On 17/10/2012 22:11, oriel36 wrote:
This is quite impressive - there are over 2000 people in the USA
taking the name of an 'astronomer' with an average salary of $102 000
per year -

http://www.bls.gov/oes/current/oes192011.htm

The numbers for Newtonian empiricists is ten times that -

http://www.bls.gov/ooh/life-physical...stronomers.htm

So,the wage bill in the USA is $21 billion dollars per year and for
that you have people who,for the last ten years, cannot reason their
way out of the calendar based celestial sphere geometry!.


ITYM ignore raving lunatics and netkooks.

The Greeks and Romans had a better grasp of celestial mechanics than you
do. The Babylonians and even the guys who built Stonehenge probably did
as well although they would have had trouble writing it down!

The "astronomer" figure is incidentally both misnamed and misclassified
by the bls site. They only counted optical astronomers for some reason
and completely ignored space probe researchers and radio astronomers.
The job category is astrophysicist anyway and there should be a whole
bunch of radio astronomers in New Mexico.

The pay for astrophysicists is fairly good for an academic position but
you can expect to earn at least twice as much in a high tech industry
(and the sky is the limit if you sell your soul to Wall Street).
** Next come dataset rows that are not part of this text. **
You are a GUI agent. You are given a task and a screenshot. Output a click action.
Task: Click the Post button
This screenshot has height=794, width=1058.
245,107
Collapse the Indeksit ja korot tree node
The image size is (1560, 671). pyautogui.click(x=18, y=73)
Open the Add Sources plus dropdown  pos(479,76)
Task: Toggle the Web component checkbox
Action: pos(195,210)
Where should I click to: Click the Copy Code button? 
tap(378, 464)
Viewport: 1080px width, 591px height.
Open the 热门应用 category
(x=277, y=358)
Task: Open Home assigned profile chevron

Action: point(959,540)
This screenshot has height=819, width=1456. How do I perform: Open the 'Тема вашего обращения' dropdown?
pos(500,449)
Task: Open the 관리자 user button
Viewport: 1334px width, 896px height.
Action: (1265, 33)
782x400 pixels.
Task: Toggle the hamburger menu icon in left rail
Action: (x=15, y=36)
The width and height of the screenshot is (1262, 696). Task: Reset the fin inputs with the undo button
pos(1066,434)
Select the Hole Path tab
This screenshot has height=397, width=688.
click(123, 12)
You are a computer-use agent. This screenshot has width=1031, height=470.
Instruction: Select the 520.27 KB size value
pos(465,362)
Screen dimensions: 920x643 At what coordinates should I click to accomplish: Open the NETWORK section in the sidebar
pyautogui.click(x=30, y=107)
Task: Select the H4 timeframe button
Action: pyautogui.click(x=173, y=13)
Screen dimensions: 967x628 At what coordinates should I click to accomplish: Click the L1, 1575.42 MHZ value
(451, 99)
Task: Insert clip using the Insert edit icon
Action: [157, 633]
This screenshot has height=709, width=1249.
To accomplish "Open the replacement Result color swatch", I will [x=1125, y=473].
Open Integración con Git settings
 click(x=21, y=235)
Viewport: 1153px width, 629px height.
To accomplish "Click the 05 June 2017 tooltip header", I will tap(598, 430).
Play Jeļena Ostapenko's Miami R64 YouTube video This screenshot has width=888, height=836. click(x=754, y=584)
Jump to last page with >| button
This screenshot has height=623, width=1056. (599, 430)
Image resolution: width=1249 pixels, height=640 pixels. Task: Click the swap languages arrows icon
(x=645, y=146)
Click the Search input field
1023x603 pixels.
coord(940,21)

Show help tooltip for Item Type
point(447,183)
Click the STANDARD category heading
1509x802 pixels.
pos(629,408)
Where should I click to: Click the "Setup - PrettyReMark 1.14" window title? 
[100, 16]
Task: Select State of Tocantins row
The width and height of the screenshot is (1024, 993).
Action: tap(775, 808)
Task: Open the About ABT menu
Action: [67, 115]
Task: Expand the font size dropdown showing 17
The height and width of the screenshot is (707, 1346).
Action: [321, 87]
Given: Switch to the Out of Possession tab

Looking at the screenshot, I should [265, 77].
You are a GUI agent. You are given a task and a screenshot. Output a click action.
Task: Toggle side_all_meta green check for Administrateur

The best support engineers that work on the state of the art kit are
often better paid than the science researchers too.

For a few dollars a month in internet charges,people can come here and
draw on observations and send them in all sorts of different
directions,from evolutionary geology to climate to the historical and
technical development of astronomy,my only complaint is that in an era
with astonishing graphics I cannot find those people who can adapt the
casual style of an unmoderated Usenet posting into new approaches and
modifications of older perspectives.


More world salad. I agree that it *is* like poking lunatics in the
Victorian asylum to enter into any kind of discourse with you.

But I thought it made sense to point out that the bls numbers for what
the public might call "astronomers" is probably low by about 500 or so.

--
Regards,
Martin Brown
  #17  
Old October 18th 12, 11:55 AM posted to sci.astro.amateur
oriel36[_2_]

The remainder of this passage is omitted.